Task objective: Could you give the stretch of the records from the line containing "1372x870 pixels." through the line containing "tap(631, 156)" as a Markdown table with the columns Row and Record line, leaving out blank lines?

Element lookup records
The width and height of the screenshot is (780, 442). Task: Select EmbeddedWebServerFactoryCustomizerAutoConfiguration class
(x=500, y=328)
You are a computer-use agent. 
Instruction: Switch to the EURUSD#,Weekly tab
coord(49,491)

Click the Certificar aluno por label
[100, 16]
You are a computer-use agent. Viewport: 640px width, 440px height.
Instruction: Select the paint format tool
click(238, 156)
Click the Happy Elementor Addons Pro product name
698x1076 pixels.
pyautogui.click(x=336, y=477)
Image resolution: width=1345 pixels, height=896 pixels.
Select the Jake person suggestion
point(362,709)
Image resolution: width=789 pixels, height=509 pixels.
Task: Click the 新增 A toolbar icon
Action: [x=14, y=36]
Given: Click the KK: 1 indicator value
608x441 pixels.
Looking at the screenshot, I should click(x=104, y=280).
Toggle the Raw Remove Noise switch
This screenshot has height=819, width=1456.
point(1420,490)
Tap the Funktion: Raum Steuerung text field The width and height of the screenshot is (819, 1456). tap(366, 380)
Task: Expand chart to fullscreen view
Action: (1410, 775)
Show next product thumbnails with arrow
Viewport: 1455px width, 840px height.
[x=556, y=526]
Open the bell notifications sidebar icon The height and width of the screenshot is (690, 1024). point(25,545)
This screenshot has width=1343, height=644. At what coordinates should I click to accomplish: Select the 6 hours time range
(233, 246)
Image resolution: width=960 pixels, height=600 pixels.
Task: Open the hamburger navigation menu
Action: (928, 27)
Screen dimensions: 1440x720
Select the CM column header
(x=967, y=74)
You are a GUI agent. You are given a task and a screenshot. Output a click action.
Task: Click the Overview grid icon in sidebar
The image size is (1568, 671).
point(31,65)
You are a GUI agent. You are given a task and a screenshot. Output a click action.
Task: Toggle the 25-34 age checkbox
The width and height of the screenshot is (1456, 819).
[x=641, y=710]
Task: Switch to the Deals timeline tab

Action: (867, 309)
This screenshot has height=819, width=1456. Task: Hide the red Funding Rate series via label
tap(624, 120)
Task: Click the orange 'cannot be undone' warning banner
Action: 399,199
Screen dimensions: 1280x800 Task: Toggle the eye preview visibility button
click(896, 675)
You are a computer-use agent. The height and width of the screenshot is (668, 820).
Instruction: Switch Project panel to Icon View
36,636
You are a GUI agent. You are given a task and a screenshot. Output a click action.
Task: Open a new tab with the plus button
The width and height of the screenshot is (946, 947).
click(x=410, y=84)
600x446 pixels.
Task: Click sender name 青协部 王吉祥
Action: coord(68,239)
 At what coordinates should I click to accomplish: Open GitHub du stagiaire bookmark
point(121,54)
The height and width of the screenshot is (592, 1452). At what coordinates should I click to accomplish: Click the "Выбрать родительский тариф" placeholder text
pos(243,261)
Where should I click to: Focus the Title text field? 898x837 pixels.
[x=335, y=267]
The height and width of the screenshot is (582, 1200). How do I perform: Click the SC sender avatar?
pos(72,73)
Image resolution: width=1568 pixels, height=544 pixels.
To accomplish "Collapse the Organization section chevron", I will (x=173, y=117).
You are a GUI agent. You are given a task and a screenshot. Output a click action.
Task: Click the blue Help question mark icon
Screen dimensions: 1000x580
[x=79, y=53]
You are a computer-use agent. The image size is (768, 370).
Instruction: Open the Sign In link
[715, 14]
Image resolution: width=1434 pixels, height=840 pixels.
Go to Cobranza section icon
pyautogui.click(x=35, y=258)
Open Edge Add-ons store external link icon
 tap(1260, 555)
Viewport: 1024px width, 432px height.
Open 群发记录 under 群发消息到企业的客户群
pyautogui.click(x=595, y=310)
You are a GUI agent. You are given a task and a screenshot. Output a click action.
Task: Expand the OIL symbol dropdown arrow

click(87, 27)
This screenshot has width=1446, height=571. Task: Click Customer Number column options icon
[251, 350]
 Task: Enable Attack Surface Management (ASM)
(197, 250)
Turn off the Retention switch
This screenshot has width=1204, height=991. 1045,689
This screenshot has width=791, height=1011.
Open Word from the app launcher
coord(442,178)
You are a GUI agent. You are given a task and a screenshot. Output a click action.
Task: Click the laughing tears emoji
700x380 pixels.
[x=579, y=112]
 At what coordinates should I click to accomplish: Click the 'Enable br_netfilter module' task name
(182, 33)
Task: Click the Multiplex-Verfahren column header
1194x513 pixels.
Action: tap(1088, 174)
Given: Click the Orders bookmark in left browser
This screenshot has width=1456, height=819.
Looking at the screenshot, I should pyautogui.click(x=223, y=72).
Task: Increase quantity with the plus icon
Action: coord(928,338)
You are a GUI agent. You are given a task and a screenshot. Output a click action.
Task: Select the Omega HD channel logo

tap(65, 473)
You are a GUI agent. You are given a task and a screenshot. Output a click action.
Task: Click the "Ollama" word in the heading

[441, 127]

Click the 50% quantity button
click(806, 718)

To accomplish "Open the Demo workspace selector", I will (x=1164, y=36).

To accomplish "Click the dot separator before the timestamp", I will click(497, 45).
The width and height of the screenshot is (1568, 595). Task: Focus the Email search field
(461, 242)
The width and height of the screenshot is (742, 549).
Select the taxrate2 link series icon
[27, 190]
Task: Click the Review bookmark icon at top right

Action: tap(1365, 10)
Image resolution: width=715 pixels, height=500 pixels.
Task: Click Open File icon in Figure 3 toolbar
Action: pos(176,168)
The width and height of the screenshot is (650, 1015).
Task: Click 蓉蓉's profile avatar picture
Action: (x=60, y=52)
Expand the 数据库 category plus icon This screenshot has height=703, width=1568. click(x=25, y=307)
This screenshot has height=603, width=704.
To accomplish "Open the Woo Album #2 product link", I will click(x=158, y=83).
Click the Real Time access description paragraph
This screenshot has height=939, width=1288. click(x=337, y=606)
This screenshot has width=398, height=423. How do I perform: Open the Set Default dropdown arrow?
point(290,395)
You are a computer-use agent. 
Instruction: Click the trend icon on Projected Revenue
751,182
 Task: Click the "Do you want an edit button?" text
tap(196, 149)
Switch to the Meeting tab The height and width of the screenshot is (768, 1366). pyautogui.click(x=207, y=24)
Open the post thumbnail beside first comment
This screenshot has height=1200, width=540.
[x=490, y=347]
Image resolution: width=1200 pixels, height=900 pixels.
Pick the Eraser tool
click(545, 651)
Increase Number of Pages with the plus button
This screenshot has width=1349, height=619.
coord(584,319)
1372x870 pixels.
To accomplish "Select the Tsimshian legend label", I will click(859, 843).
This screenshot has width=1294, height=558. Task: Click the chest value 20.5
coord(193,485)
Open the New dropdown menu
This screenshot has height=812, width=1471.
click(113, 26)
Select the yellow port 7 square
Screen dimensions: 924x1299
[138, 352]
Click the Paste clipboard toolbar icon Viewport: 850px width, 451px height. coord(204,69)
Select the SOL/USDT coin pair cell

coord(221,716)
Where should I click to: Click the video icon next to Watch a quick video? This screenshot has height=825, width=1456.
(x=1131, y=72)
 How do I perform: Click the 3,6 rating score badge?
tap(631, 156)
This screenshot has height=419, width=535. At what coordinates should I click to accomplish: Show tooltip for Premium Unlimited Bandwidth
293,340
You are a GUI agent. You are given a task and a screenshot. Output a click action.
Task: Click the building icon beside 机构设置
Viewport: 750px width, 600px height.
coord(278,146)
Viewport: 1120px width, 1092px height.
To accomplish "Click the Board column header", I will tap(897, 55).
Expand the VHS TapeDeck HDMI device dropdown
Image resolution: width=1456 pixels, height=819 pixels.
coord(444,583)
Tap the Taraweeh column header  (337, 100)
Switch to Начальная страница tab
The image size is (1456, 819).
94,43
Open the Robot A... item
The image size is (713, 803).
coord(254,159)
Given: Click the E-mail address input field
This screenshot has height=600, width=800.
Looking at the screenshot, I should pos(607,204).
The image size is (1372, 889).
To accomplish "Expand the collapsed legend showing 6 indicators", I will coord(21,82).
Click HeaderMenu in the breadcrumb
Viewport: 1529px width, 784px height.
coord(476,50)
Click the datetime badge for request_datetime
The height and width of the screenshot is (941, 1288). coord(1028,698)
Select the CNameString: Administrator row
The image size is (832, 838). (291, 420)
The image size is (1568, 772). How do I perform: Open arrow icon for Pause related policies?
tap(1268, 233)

Task output:
| Row | Record line |
|---|---|
| 1 | 1372x870 pixels. |
| 2 | To accomplish "Select the Tsimshian legend label", I will click(859, 843). |
| 3 | This screenshot has width=1294, height=558. Task: Click the chest value 20.5 |
| 4 | coord(193,485) |
| 5 | Open the New dropdown menu |
| 6 | This screenshot has height=812, width=1471. |
| 7 | click(113, 26) |
| 8 | Select the yellow port 7 square |
| 9 | Screen dimensions: 924x1299 |
| 10 | [138, 352] |
| 11 | Click the Paste clipboard toolbar icon Viewport: 850px width, 451px height. coord(204,69) |
| 12 | Select the SOL/USDT coin pair cell |
| 13 | coord(221,716) |
| 14 | Where should I click to: Click the video icon next to Watch a quick video? This screenshot has height=825, width=1456. |
| 15 | (x=1131, y=72) |
| 16 |  How do I perform: Click the 3,6 rating score badge? |
| 17 | tap(631, 156) |